#### RECORDS FOR THE TASK ####
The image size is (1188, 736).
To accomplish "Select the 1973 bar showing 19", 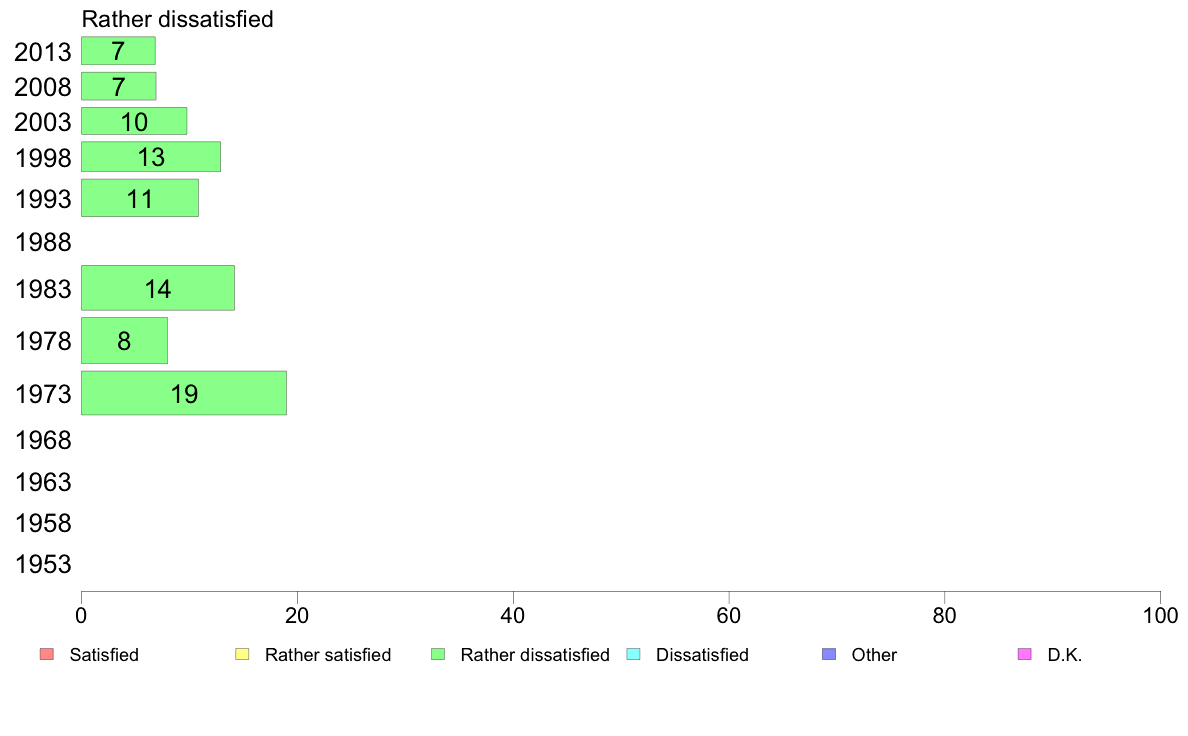I will (184, 393).
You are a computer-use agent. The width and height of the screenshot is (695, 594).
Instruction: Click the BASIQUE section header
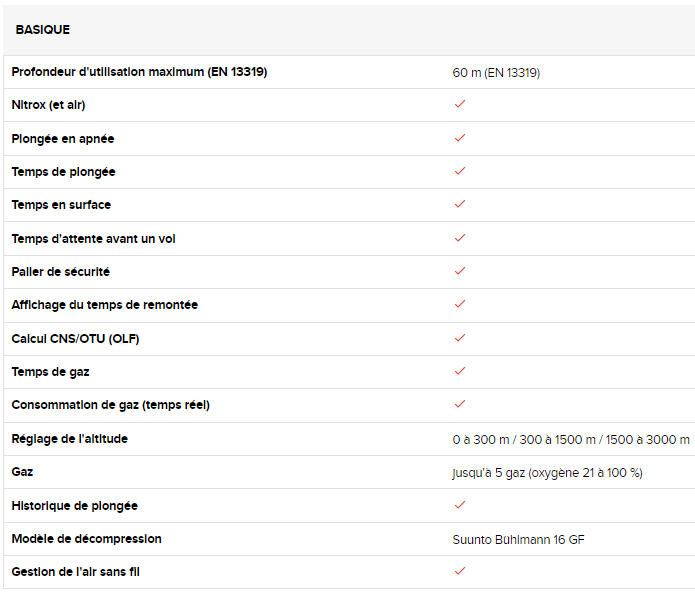pyautogui.click(x=43, y=30)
####
WORK INSTRUCTIONS:
Output only the lines from the one that contains "You are a computer-use" to the end of the entries above, both end lines included, and drop the pictures.

SOLUTION TO THE EXERCISE:
You are a computer-use agent. The width and height of the screenshot is (695, 594).
Instruction: Click the BASIQUE section header
pyautogui.click(x=43, y=30)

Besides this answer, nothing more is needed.